In this excellent article from Inside Catholic the institutional support—and not—that has sometimes characterized the care of the homeless and the mentally ill, and their emergence from Catholic institutional roots, is noted.

An excerpt.

“I'm an urban person myself, and a walker. Every day, I have the opportunity to look in the eyes of the victims of social-science modeling, who are often more than willing to help me "feel their pain." We could argue whether the mad in our streets are 95 percent of the homeless, or maybe only 82; that they are the majority is self-evident. The homeless problem existed a generation before Reagan could be blamed for it; two generations before Bush "created" it; and perhaps three before Sarah Palin could take the credit from all liberal media. The homeless are used as a lobbying lever to crank up social spending on a great variety of liberal causes.

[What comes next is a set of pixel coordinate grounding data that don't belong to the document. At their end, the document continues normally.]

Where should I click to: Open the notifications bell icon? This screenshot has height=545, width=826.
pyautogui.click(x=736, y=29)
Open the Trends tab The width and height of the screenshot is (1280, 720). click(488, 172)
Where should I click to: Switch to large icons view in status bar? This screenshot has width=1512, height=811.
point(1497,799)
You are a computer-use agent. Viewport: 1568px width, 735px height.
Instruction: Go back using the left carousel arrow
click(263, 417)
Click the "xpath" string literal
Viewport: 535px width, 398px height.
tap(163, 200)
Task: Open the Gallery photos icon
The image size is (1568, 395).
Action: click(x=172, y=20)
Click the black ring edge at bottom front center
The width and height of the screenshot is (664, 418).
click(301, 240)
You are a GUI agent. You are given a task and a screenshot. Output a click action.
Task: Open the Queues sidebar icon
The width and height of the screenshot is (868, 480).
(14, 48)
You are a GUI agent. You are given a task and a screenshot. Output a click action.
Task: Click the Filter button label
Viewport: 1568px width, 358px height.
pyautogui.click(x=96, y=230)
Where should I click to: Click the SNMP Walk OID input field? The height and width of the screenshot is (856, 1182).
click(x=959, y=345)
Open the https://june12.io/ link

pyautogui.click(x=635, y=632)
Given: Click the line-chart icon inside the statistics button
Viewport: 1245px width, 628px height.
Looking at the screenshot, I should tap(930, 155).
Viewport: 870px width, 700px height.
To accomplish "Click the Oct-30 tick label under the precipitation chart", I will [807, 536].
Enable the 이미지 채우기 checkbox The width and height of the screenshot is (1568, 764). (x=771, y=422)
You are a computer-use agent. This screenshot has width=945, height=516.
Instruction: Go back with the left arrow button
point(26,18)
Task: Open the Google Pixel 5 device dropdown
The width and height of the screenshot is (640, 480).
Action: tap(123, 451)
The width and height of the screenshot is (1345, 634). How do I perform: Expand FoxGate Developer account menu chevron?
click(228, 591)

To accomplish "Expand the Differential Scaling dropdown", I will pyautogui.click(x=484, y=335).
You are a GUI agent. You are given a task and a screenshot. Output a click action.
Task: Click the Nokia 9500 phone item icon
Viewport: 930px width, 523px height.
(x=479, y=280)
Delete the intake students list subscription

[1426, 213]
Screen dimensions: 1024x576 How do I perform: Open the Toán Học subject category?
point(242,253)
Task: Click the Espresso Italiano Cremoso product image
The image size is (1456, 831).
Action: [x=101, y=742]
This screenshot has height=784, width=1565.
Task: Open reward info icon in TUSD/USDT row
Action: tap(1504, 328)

“For the last couple of years, my life has also included frequent visits to a nursing home. Medical science has yet to deliver a pill that will suppress the symptoms of aging long enough to turn the old in these expensive institutions out into the street, to join the mad and the "elective indigent." But we're counting on bureaucracy to come up with a plan.

“These places are staff-intensive. And did you know that the staff have rights? They get paid bourgeois salaries, are protected by labor law, and work (usually) 35 hour weeks. A week has 168 hours, so that means 4.8 of them for each bureaucratically defined staff function. The staff thus frequently outnumber the inmates. Which is, if I am not mistaken, how euthanasia got on the public agenda, and we have all this glowing propaganda for "death with dignity."

“The huge, carefully interred truth is that all such eleemosynary activities -- not just homes for the old and the incurable and the mad, for orphans and the poor and for refugees, but every sort of school and university and hospital and mission known to the Western world and far beyond it -- originated in provisions of the Catholic Church. Many were sustained or added to by Protestants after the Reformation; but till the day before yesterday in historical time, the state restricted itself to prisons. Because that is what the state could afford.”